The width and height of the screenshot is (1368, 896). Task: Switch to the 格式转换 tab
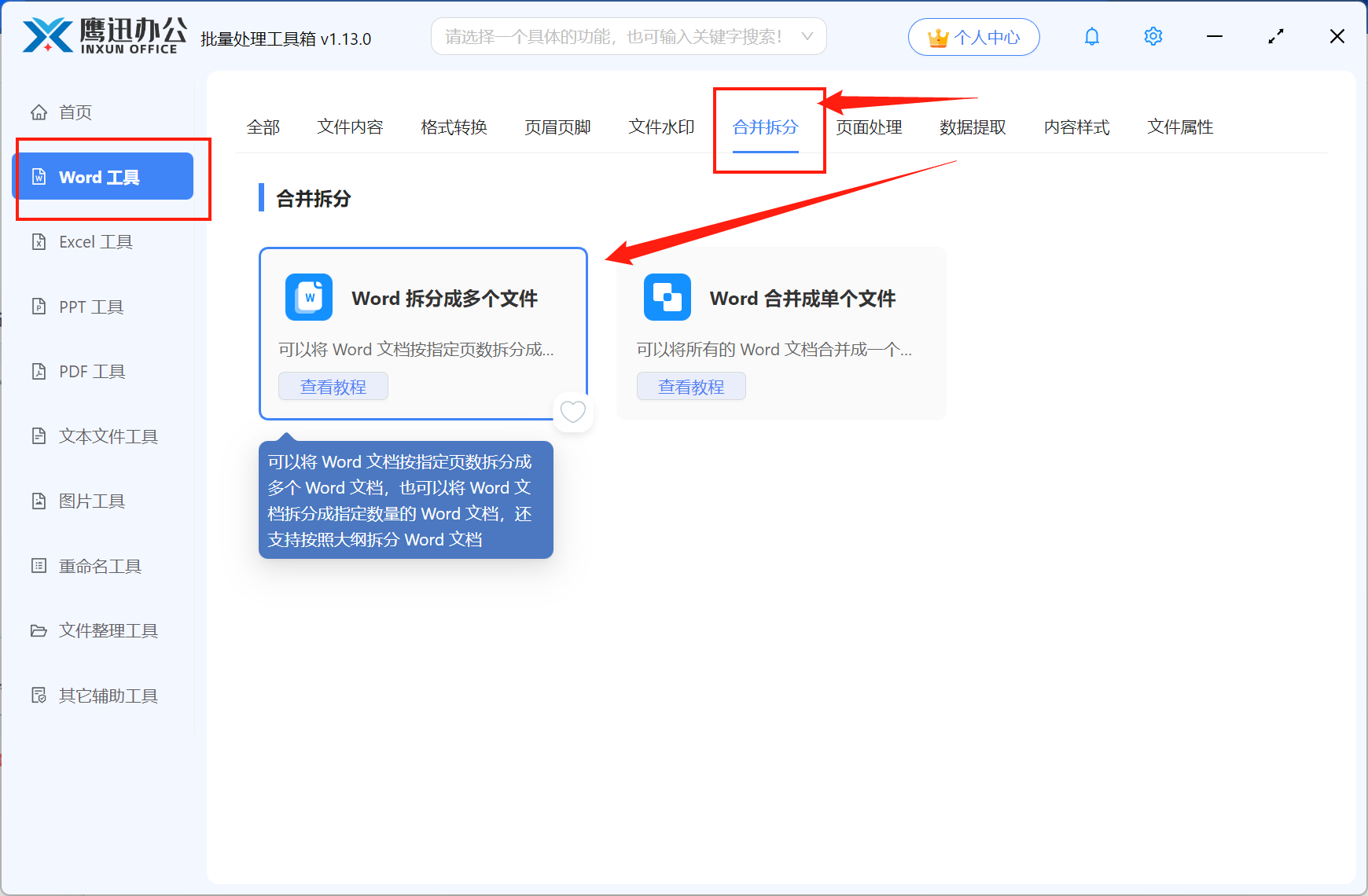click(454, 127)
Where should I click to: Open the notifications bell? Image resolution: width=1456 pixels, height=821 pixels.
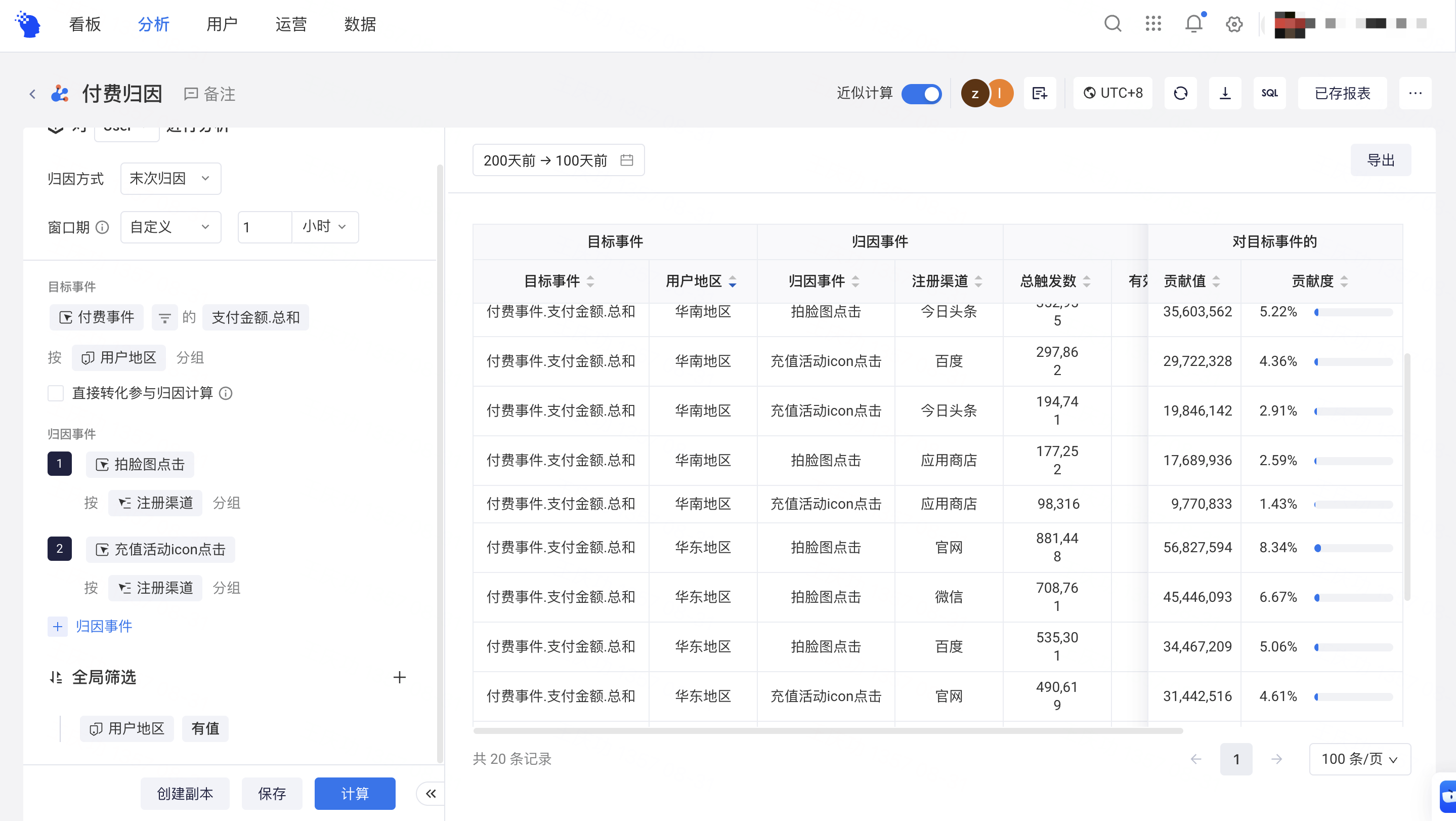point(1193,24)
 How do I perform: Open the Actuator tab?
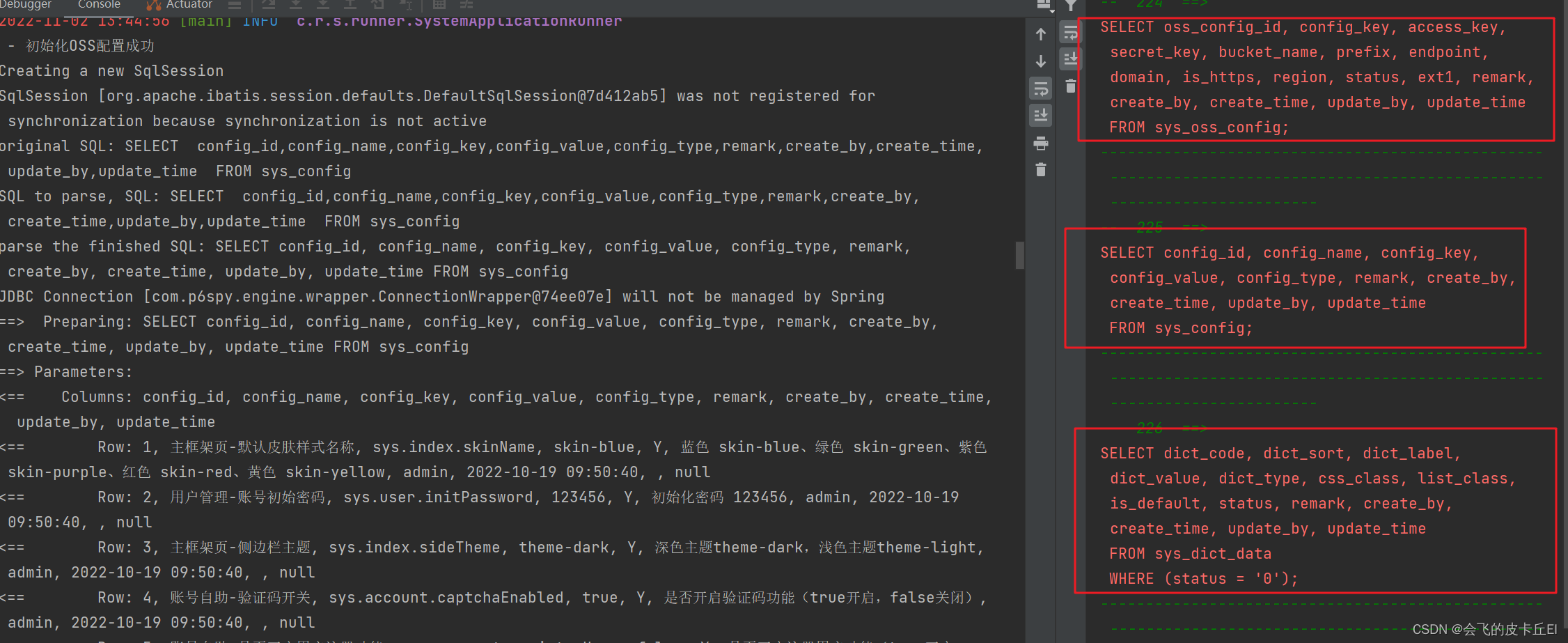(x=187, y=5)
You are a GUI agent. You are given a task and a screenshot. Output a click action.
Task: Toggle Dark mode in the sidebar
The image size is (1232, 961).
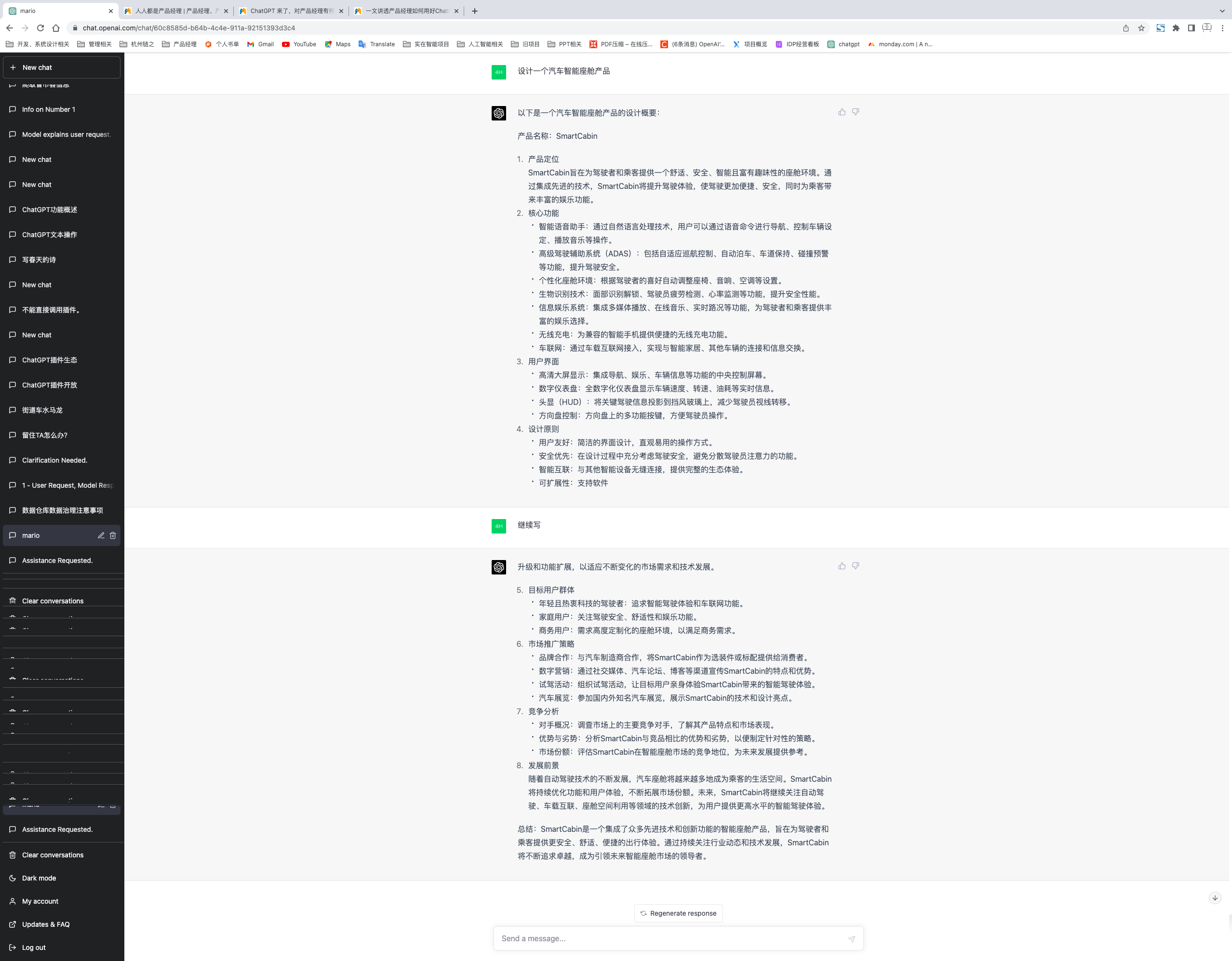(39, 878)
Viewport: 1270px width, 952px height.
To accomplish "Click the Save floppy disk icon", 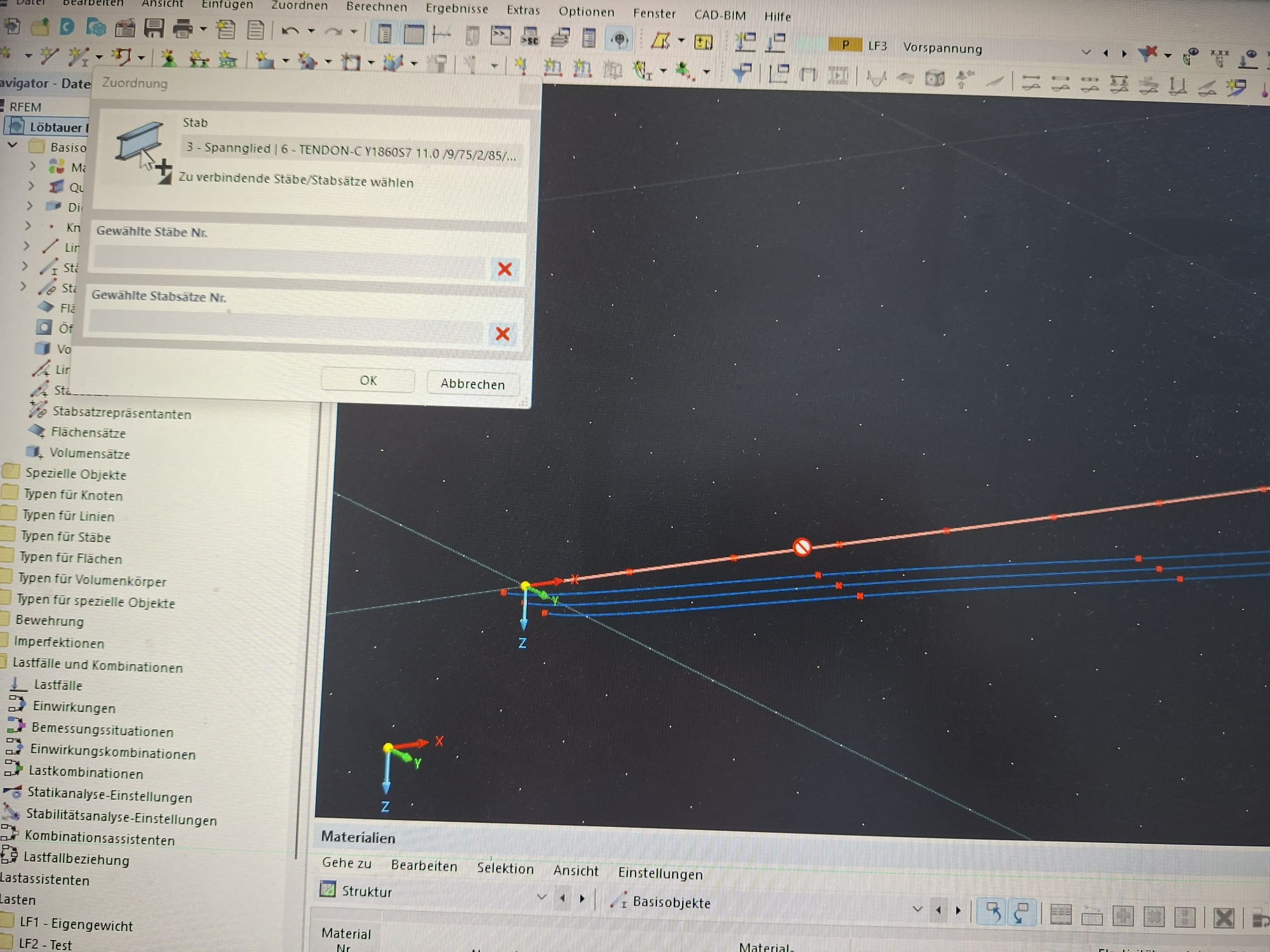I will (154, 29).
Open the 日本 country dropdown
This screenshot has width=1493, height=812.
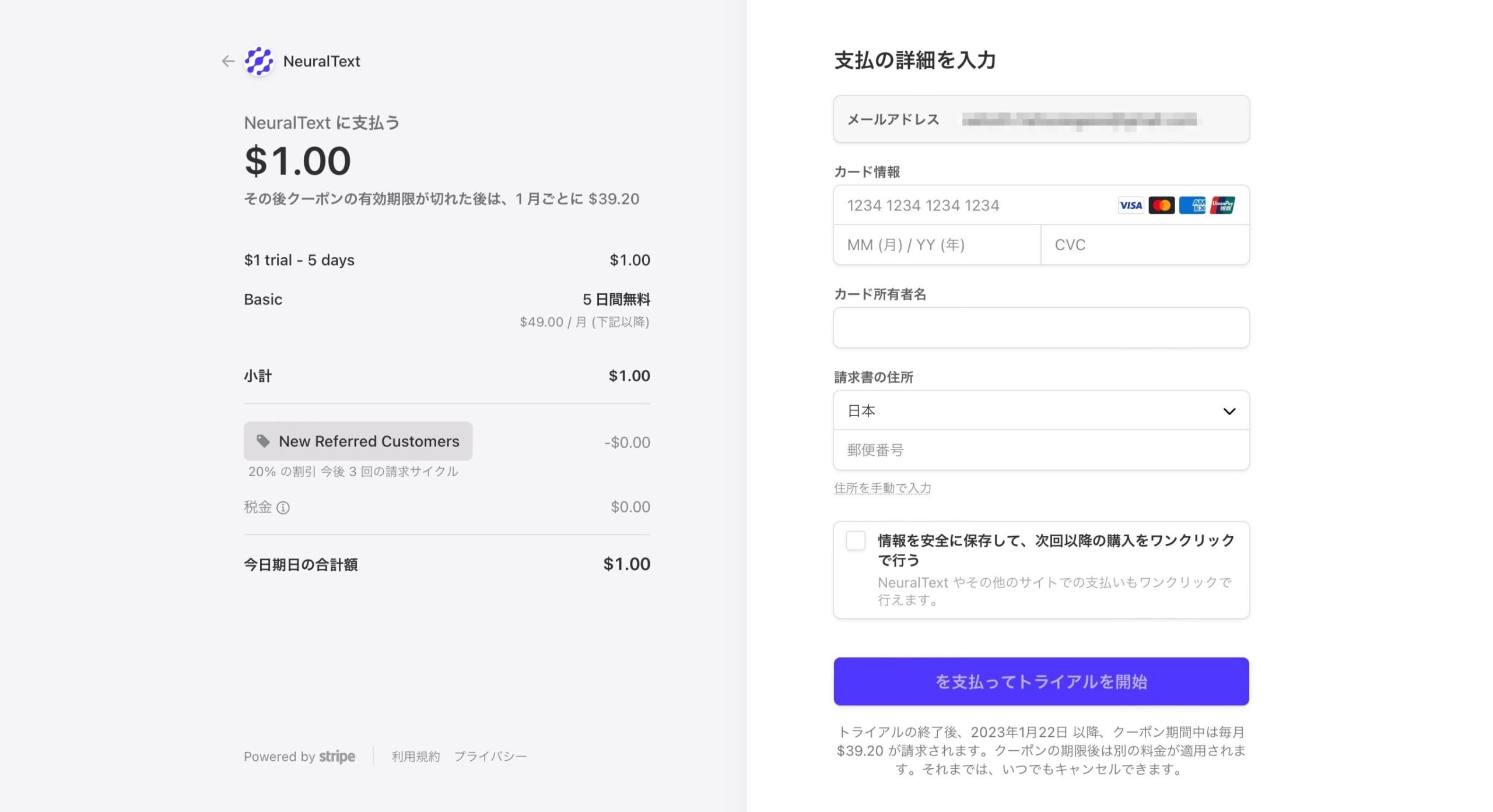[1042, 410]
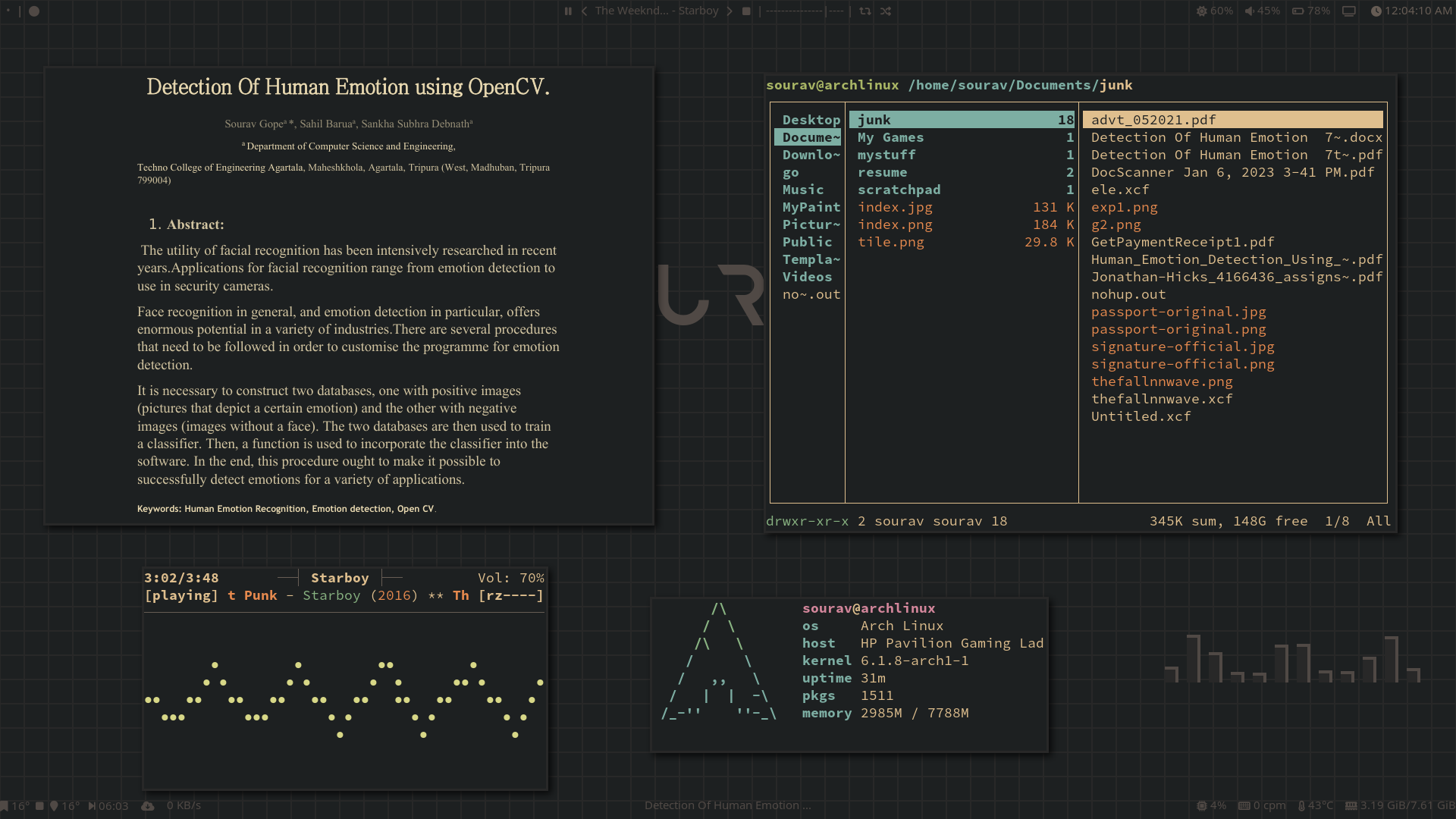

* [What is expected]: Please print the lines exactly, from the top of the material through the line with "You are a GUI", and omit the pictures.

* [Task response]:
The width and height of the screenshot is (1368, 896). Task: Switch to the 格式转换 tab
click(454, 127)
Where should I click to: Open the notifications bell? Image resolution: width=1456 pixels, height=821 pixels.
point(1193,24)
 How do I perform: Open the Actuator tab?
(x=187, y=5)
You are a GUI agent. You are given a task and a screenshot. Output a click action.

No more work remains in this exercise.